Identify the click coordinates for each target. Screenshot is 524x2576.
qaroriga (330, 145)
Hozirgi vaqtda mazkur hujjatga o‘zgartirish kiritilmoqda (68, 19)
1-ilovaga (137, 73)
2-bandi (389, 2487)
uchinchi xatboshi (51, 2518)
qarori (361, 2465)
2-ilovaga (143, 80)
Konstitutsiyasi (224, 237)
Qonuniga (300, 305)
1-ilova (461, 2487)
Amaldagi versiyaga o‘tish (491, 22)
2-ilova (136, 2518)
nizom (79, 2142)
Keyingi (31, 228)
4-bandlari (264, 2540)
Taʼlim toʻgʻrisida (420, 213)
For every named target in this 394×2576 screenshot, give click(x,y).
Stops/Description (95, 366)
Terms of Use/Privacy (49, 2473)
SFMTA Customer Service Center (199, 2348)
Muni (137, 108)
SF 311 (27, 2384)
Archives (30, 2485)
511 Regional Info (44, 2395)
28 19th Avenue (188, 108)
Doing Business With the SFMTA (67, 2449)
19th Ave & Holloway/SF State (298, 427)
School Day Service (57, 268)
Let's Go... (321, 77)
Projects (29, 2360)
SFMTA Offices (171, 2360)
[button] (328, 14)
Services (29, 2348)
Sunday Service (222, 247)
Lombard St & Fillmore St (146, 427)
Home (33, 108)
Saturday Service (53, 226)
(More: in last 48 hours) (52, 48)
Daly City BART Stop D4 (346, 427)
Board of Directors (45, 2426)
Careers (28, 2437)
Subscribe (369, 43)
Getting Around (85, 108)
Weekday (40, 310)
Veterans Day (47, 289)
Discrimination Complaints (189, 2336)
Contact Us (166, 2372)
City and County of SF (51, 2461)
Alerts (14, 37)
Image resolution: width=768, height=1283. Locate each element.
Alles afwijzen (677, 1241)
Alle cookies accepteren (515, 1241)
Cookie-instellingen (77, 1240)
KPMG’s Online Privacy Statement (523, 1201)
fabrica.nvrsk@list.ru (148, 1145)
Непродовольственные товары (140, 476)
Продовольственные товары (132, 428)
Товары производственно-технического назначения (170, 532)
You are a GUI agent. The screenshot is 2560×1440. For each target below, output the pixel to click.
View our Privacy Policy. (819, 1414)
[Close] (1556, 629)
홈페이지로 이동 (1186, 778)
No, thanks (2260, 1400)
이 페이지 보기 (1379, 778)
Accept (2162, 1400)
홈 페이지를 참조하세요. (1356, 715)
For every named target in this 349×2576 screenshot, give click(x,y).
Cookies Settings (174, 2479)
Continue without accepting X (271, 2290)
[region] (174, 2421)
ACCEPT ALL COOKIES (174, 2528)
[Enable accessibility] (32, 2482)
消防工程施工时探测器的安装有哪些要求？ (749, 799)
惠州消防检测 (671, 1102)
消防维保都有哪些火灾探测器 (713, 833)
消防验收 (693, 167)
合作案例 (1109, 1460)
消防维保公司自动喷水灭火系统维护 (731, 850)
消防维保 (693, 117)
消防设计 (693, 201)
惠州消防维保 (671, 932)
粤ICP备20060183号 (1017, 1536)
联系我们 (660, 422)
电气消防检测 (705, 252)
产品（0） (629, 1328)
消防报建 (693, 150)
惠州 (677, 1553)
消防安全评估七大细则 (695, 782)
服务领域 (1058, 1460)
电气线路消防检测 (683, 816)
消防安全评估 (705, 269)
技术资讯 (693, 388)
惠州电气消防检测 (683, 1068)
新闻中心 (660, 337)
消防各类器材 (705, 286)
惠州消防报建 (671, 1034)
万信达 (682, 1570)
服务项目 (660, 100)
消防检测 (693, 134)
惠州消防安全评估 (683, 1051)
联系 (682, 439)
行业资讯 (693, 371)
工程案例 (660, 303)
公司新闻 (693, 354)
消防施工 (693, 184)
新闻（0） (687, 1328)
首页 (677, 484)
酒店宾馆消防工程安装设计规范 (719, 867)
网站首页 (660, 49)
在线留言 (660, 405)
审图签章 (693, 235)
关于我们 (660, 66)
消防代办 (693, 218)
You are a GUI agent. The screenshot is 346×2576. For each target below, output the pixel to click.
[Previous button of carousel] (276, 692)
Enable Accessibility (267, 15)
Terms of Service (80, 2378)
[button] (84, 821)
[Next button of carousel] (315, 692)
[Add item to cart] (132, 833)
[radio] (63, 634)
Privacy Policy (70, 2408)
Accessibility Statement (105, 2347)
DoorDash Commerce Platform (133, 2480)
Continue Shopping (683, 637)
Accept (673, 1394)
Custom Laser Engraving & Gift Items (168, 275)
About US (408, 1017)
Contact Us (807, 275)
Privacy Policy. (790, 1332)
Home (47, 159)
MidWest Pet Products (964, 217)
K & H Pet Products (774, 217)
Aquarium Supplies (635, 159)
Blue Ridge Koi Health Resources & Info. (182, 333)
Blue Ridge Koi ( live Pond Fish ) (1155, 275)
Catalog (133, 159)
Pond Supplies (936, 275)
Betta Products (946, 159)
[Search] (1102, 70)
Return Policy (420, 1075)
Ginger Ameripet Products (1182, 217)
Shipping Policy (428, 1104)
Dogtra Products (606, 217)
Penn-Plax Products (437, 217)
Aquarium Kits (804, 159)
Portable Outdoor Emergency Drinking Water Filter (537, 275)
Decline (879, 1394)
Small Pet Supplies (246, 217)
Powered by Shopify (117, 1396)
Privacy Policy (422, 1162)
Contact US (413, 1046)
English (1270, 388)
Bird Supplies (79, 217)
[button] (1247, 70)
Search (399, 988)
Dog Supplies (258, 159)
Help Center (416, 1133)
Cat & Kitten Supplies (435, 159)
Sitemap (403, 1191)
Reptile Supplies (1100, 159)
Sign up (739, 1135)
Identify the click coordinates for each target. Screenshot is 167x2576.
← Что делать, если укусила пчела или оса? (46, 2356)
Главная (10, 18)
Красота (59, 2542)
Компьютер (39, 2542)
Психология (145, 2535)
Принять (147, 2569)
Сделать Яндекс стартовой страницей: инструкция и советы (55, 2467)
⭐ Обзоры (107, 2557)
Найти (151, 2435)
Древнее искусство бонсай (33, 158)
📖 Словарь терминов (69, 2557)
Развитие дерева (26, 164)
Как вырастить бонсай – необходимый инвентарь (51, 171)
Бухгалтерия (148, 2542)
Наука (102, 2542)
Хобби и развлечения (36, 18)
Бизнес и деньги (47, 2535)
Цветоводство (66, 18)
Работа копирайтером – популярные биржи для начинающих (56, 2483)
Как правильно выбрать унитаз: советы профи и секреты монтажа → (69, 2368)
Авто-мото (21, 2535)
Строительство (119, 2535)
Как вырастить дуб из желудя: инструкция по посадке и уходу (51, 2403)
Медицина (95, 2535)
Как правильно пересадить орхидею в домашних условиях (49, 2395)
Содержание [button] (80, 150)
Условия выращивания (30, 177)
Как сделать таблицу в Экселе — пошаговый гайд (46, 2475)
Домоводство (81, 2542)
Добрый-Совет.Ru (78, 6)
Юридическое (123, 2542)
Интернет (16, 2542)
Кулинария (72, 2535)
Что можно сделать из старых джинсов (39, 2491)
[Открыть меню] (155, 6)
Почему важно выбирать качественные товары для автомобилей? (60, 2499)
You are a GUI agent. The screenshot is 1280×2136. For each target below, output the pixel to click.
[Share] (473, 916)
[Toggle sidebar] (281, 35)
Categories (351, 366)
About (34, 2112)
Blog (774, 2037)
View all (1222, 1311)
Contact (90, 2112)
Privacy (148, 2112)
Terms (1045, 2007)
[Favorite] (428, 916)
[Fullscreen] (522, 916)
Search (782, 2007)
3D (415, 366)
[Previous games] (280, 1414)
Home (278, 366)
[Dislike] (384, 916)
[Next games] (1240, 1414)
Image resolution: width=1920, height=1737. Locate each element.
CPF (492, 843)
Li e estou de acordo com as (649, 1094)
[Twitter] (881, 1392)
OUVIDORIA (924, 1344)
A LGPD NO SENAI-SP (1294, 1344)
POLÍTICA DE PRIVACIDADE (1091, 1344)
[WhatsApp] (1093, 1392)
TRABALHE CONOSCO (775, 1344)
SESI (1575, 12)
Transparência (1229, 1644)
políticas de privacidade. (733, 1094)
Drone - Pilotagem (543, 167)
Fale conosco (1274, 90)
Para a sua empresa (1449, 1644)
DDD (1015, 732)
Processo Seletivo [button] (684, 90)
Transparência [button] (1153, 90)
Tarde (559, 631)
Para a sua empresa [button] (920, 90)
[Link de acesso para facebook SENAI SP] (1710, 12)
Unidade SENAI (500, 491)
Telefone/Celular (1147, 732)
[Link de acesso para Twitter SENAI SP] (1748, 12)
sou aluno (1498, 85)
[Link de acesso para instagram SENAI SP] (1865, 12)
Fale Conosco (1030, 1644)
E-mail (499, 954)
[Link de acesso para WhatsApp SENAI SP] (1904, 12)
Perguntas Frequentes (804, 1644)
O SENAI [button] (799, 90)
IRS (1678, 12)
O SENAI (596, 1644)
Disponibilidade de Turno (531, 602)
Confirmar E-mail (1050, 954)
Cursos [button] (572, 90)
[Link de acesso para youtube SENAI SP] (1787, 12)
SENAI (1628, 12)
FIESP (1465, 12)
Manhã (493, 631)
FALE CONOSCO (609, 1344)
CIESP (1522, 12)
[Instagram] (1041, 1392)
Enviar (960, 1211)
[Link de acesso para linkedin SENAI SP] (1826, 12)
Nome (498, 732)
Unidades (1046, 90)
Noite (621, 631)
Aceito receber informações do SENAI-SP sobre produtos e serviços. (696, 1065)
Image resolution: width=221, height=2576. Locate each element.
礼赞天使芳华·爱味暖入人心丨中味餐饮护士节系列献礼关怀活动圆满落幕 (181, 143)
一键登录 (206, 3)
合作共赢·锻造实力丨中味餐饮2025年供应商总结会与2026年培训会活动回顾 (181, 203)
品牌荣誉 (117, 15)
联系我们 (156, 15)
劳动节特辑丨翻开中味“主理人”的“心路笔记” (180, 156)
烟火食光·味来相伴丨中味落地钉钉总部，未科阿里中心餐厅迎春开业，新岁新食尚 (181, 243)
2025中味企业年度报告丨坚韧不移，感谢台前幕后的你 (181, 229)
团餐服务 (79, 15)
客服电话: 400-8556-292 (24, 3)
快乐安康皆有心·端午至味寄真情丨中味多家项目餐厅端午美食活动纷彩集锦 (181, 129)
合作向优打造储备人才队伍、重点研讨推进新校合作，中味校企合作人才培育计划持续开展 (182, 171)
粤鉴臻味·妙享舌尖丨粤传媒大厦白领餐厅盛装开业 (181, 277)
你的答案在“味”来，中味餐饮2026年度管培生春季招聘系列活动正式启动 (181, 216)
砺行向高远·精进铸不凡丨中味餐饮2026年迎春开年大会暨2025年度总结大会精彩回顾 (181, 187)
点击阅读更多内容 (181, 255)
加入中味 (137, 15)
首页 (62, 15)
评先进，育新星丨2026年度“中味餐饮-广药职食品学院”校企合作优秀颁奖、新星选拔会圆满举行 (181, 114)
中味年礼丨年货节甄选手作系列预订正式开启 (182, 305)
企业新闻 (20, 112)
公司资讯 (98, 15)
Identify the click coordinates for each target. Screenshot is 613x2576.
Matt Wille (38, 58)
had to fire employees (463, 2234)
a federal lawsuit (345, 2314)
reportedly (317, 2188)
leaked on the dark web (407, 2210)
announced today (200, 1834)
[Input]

# # # #

Search the listing above for the lines with "审图签章 (693, 235)" and "Shipping Policy (428, 1104)", then output those lines and all lines between them exactly.

[Response box]
审图签章 (693, 235)
关于我们 (660, 66)
消防代办 (693, 218)
You are a GUI agent. The screenshot is 346×2576. For each target below, output the pixel to click.
[Previous button of carousel] (276, 692)
Enable Accessibility (267, 15)
Terms of Service (80, 2378)
[button] (84, 821)
[Next button of carousel] (315, 692)
[Add item to cart] (132, 833)
[radio] (63, 634)
Privacy Policy (70, 2408)
Accessibility Statement (105, 2347)
DoorDash Commerce Platform (133, 2480)
Continue Shopping (683, 637)
Accept (673, 1394)
Custom Laser Engraving & Gift Items (168, 275)
About US (408, 1017)
Contact Us (807, 275)
Privacy Policy. (790, 1332)
Home (47, 159)
MidWest Pet Products (964, 217)
K & H Pet Products (774, 217)
Aquarium Supplies (635, 159)
Blue Ridge Koi Health Resources & Info. (182, 333)
Blue Ridge Koi ( live Pond Fish ) (1155, 275)
Catalog (133, 159)
Pond Supplies (936, 275)
Betta Products (946, 159)
[Search] (1102, 70)
Return Policy (420, 1075)
Ginger Ameripet Products (1182, 217)
Shipping Policy (428, 1104)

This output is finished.